Routledge explained that their business practices review ensures that employees understand the company’s expectations around reporting accurately, doing business correctly and avoiding conflicts of interest with the business interest. According to the executive, very clear expectations are set in these reviews.
Meanwhile, Routledge clarified that the import duties ExxonMobil pays do not go directly into cost recovery. Rather, it is the equipment itself that is considered part of expenses by the company.
“What happens for duty submissions to the GRA, those numbers do not directly go into what we state in the cost recovery. Part of the many mechanisms we have around paying invoices or submitting custom duties.”
“There are millions of transactions that take place every year in our business. The equipment being imported would be part of the expenses, but that number, you wouldn’t find that erroneous number in the expenses,” Routledge added.
While reports had alluded to the controversy as a false declaration, Exxon has maintained that it was a typographical error that caused the worth of the equipment to be overstated in November of last year. In response to a March 18 letter from GRA asking it to show cause why proceedings should not be instituted against it, Exxon had also committed to working along with GRA to address any further concerns on the matter.
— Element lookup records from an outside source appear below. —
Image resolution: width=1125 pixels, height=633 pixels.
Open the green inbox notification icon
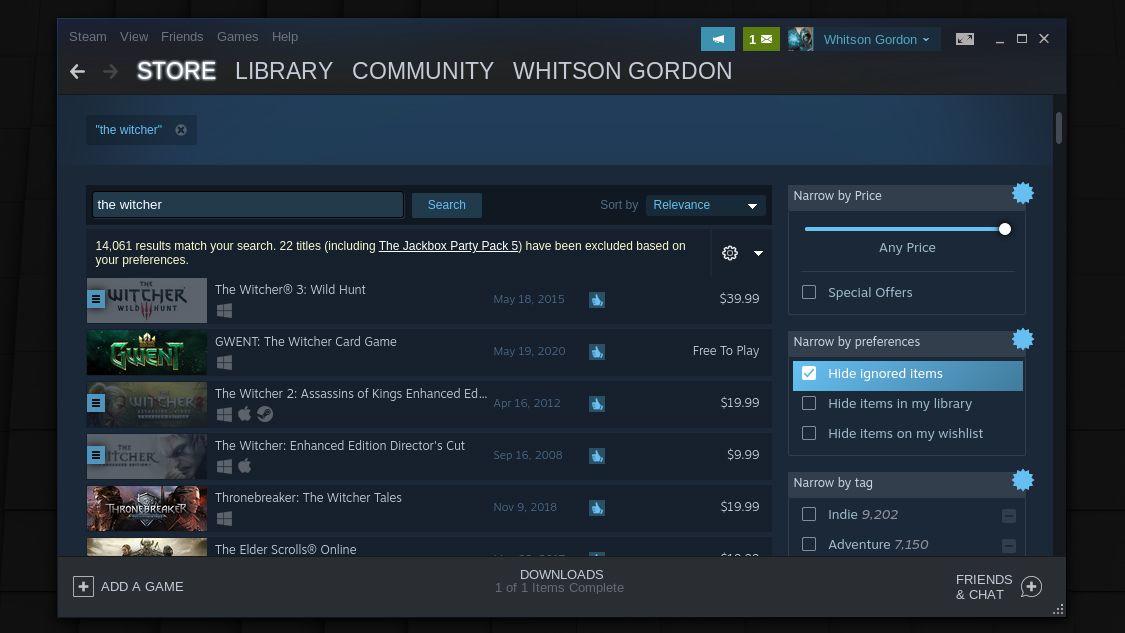click(760, 39)
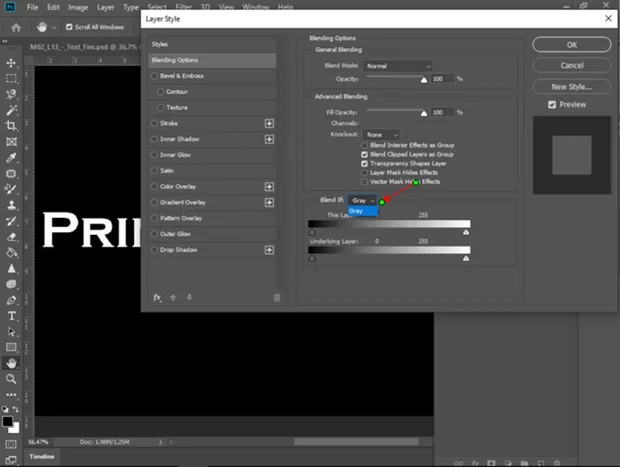620x467 pixels.
Task: Enable Blend Interior Effects as Group
Action: click(x=365, y=145)
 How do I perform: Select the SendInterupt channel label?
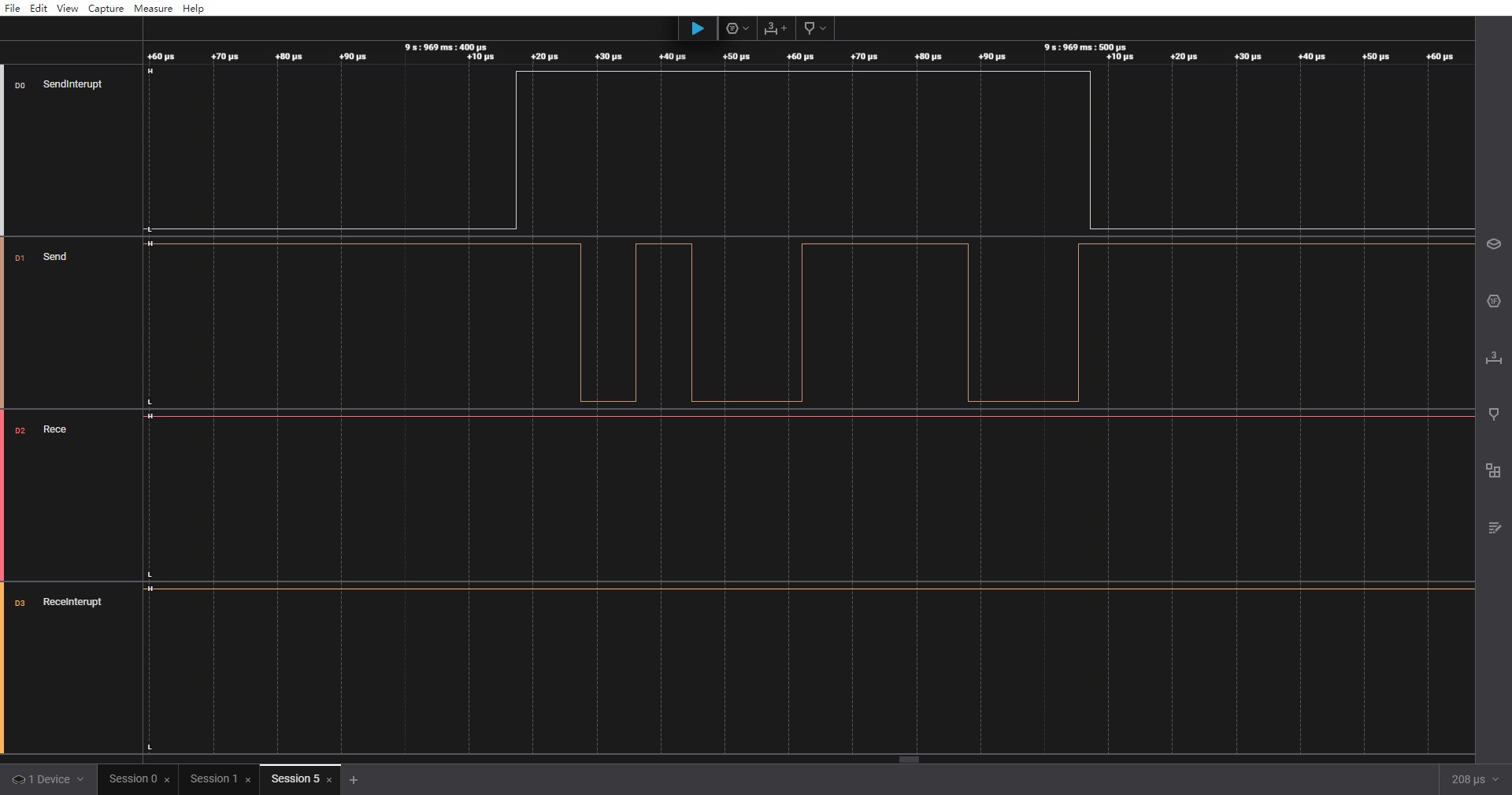pyautogui.click(x=72, y=84)
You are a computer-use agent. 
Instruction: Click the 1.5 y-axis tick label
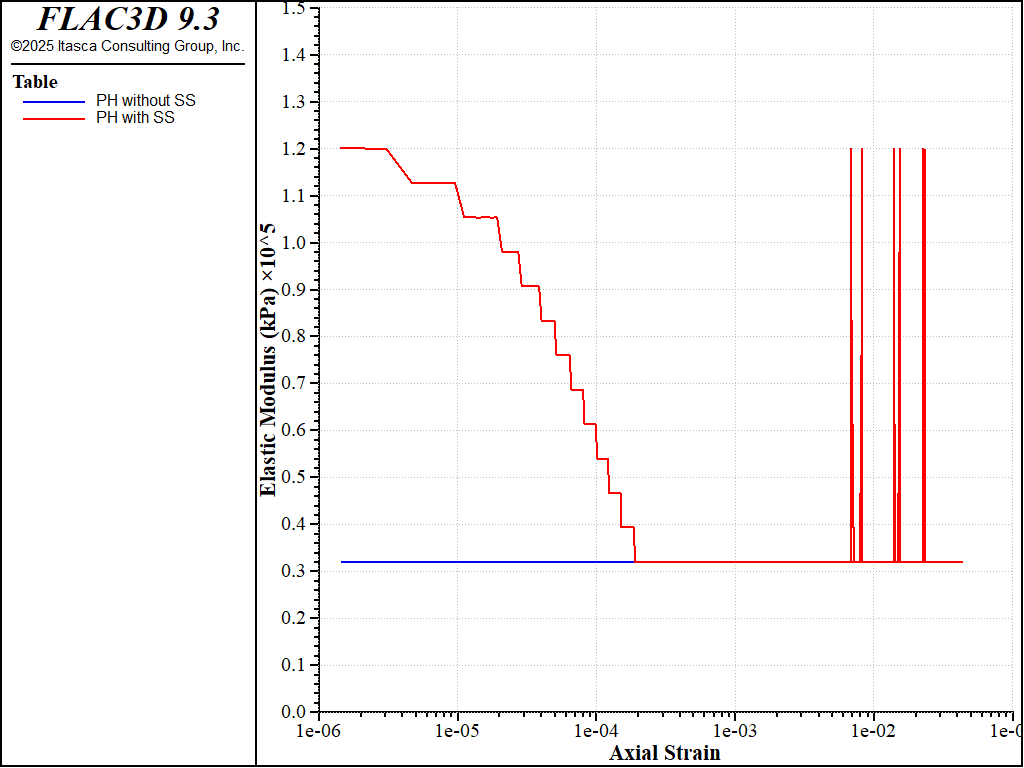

ExxonMobil, through its local subsidiary Esso Exploration and Production Guyana Limited (EEPGL), has a majority 45 per cent interest in the Stabroek Block, and is the operator; while Hess Corporation holds a 30 per cent interest, and CNOOC Petroleum Guyana Limited, a wholly-owned subsidiary of CNOOC Limited, holds the remaining 25 per cent interest.
ExxonMobil, along with its co-venturers, commenced production activities in the Stabroek Block in December 2019. Currently, production has been ramped up to over 600,000 barrels of oil per day at the Liza Phases One and Two, as well as the Payara projects, all of which account for the three floating, production, storage and offloading (FPSO) vessels operating in Guyana’s waters offshore.
The current production figures will be further buttressed by the Yellowtail and Uaru developments, which are already underway and are anticipated to contribute 250,000 barrels of oil each following their respective start-ups in 2025 and 2026. Additionally, Whiptail, which was only recently approved, will further contribute to these production numbers when it gets underway in 2027.